Throughout its early history there are notes of leases, and by 1801 the
collection of individual pits making up the colliery were reckoned to be
producing between 200 and 300 tons each week. By this time the pit had
developed a railroad of sorts, with waggons hauled by horses down to the wharf
on the Coventry Canal. My first record of ownership goes back to about 1820
when Peter Unger Williams, born in Devon but practising as a lawyer in the City
of London, became coalmaster. How a London lawyer came to be managing a
Warwickshire coal mine I have no idea. Especially one who married Caroline
Brown (nee St Barbe), a lady of some standing.
The St Barbe's were a noble family descended from European
royalty! Nevertheless it was a good marriage, and as owners of Haunchwood
Colliery, brick and tile makers and farmers of 36 acres in Stockingford, they
made their home at Haunchwood House. After the death of Peter in 1837 the pit
was variously managed by his wife Caroline, and his son John McTaggart
Williams. Caroline also managed Charity Colliery in Bedworth, which the family
ran until 1858. After the Williams family relinquished control of Haunchwood
pit its ownership passed to John Nowell in the early 1850s. The Nowells came
from Wednesbury in Staffordshire and they continued to have a connection with
the colliery for the next 70 years. The early horse-drawn railroad was in
service until the Nuneaton to Whitacre Junction branch of the Midland Railway
came into use. A new branch line was laid to the new main line, and it became
known as The Haunchwood Brick and Tile Company's Siding.

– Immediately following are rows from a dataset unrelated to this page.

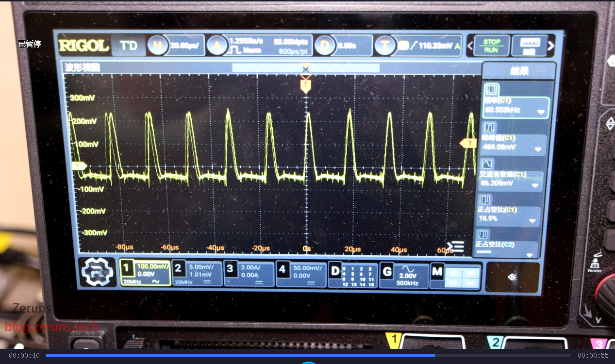Tap the A acquisition settings icon
Viewport: 615px width, 364px height.
click(217, 46)
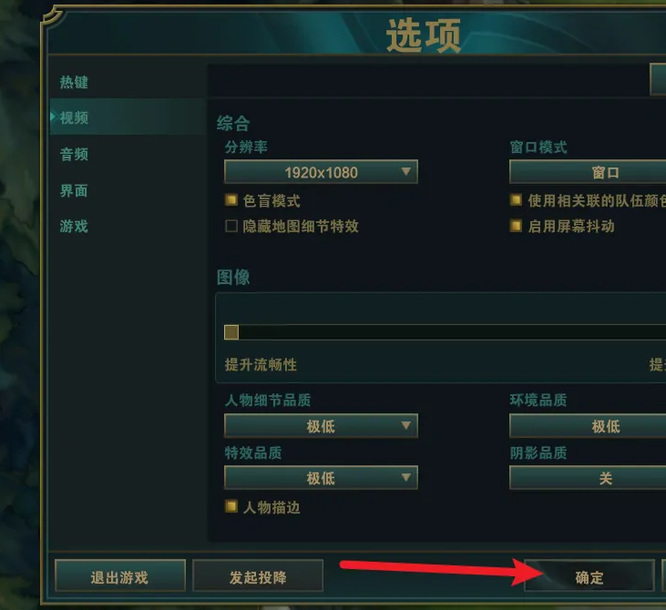Turn off the 启用屏幕抖动 screen shake checkbox
Viewport: 666px width, 610px height.
tap(516, 226)
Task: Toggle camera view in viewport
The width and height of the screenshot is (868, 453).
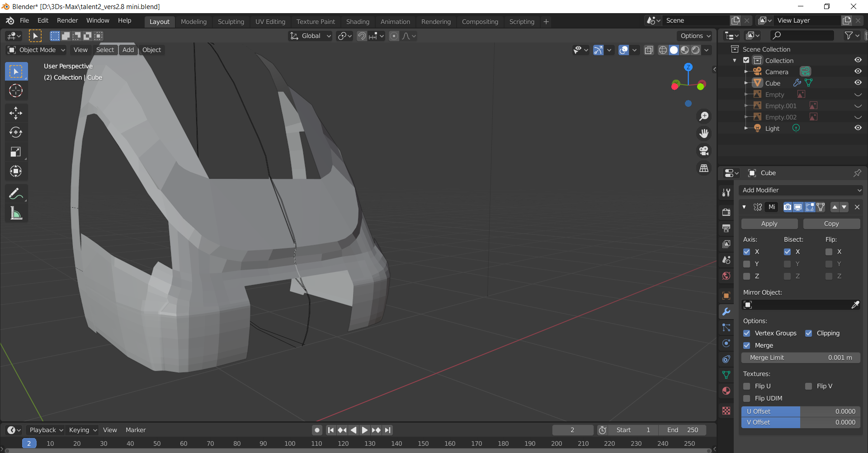Action: (704, 151)
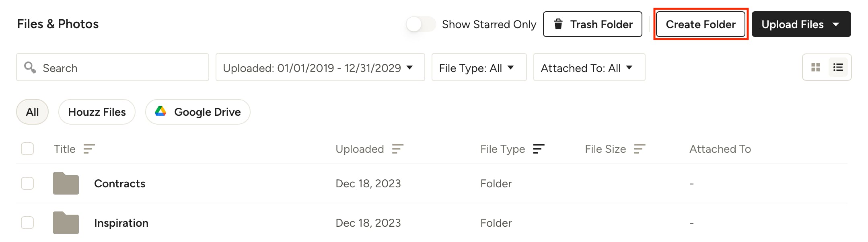
Task: Sort files by Title column
Action: point(89,149)
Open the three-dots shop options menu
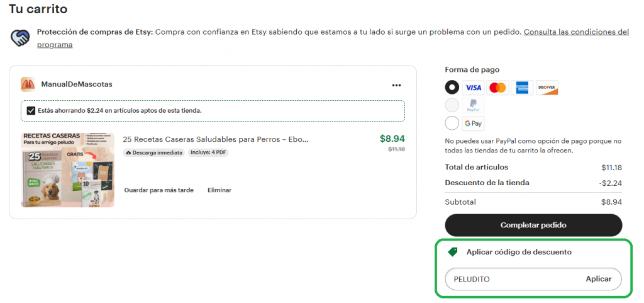Screen dimensions: 644x303 coord(396,85)
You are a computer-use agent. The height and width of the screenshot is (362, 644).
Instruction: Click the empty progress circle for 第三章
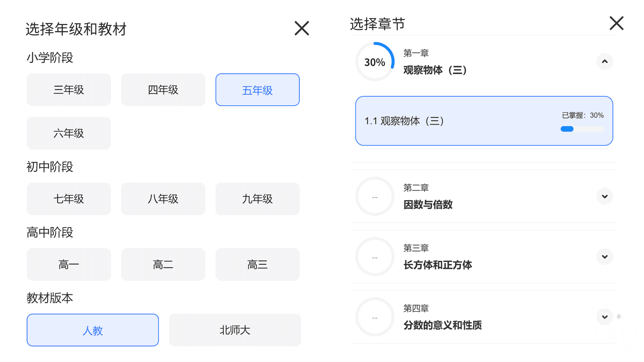(375, 257)
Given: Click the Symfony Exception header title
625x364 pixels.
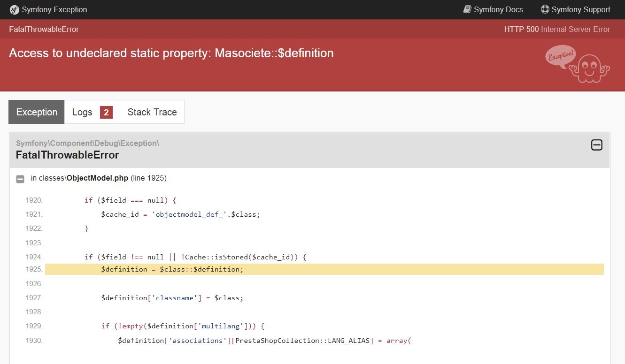Looking at the screenshot, I should click(54, 9).
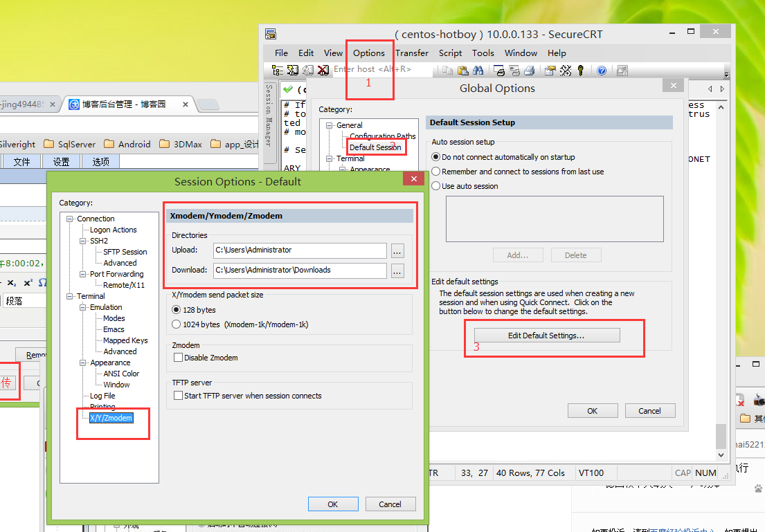This screenshot has height=532, width=765.
Task: Select Remember and connect to sessions option
Action: [436, 171]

The title came about because the colliery shared a track
with the adjacent brickworks. The signal cabin at the junction was known as
Nowell's Siding. There are no records revealing how the new branch worked, but
almost surely the colliery company purchased an old second-hand steam tank
engine from one of the principle railway companies which generally speaking had
plenty of surplus stock around at that time. John Nowell passed the colliery
onto his son William who died in November 1873 at the age of 47. In turn he
left it to his son also known as William. In the 1880s the company, now with
the name John Nowell and Son, failed because of the prevailing climate in
trade. Another Staffordshire man, Sir Alfred Hickman the great coal owner and
industrialist took over, and from that day forward Haunchwood Collieries
Limited made great progress. Another pit was sunk at Stockingford known as the
Tunnel Pit which started to mine coal in 1891.

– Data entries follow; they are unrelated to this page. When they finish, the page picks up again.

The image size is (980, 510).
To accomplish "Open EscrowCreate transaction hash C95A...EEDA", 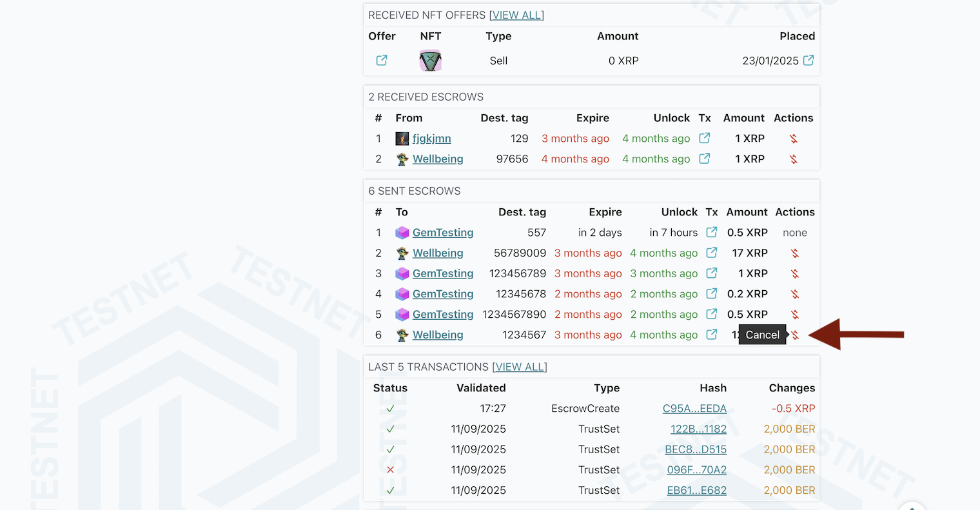I will coord(694,409).
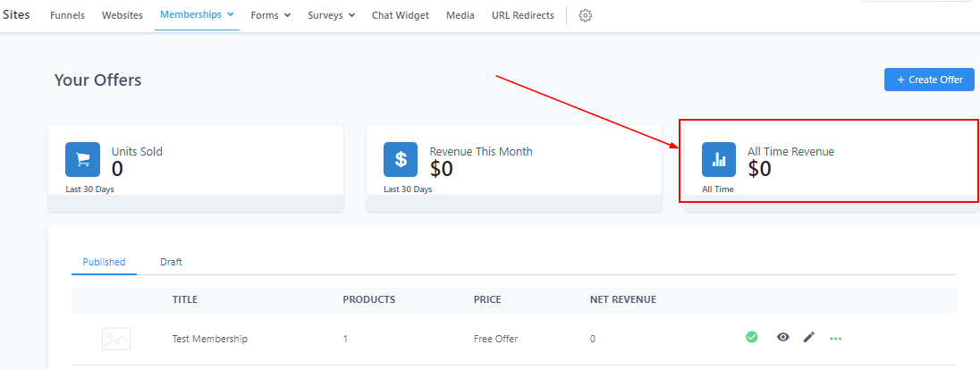980x370 pixels.
Task: Edit Test Membership with pencil icon
Action: point(809,337)
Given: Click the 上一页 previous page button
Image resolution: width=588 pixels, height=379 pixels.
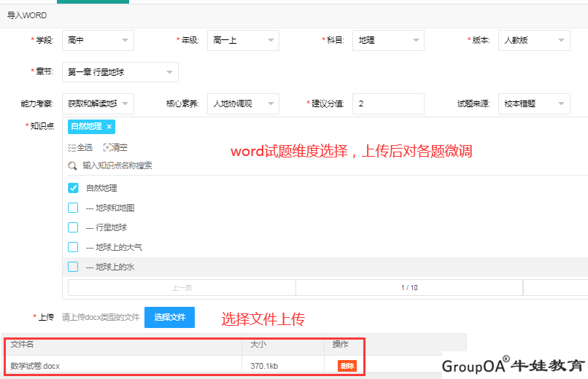Looking at the screenshot, I should 182,288.
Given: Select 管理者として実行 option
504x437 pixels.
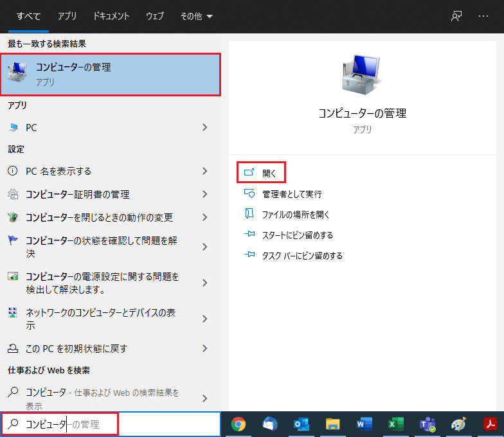Looking at the screenshot, I should pyautogui.click(x=292, y=194).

Certainly from those days the railway to the colliery was
worked by steam engine, and a precious but fragile photo exists of an old long
funnelled steamer outside the loco shed. The trackage is roughly laid and dumb
buffered wagons of a crude type lie around the yard complete, with sprags of
wood which were lobbed under the wheels to stop them from rolling. By the turn
of the century the previous branch line, which had been laid through the brick
stock yard, had become so congested with clayware traffic that a new line had
to be built to the outside of the site. A total of four engines appear to have
worked Nowells Colliery. Details of numbers one and two are sketchy, but we do
know about number three which was built by Hawthorne Leslie in 1901 and sold in
1925 to Measham Collieries on closure of the colliery. And number four, named
Haunchwood, built by Andrew Barclays of Kilmarnock in 1911, was transferred to
Haunchwood Tunnel Pit in 1925.
On July 7, 1925 Nowells Colliery ceased coal winding and
two submersible pumps were fitted down the shafts. These were used to keep the
Tunnel Pit's seams free of water. They were retained until the colliery closed
on March 25, 1967. Coal for these was delivered at first by a trip engine
working down the branch. Then after 1941 heavy goods road vehicles were used.
Between 1925 and 1941 an agreement was reached whereby the adjacent brickworks
engine was used to deliver the wagons of coal. When the brickworks closed all
the track was lifted including the truncated remains of the Nowells Colliery
branch.
Keith Turton writes:
Haunchwood Colliery, which was located between Stockingford
and Nuneaton Abbey Street stations, can trace its beginning to long before
railways had even been thought of, in fact mining on the site may date back to
1732!
The more recent colliery was known as Lowell's from 1852
and was an adjunct to the Haunchwood brickworks and traded for a time as the
Haunchwood Brick and Tile Co. Ltd, the colliery itself almost hidden from view
by the expanse of the brickworks . Judging by the number of chimneys of the
latter, the amount of smoke produced by the colliery would have certainly have
been relegated to second place from the aspect of pollution of the atmosphere.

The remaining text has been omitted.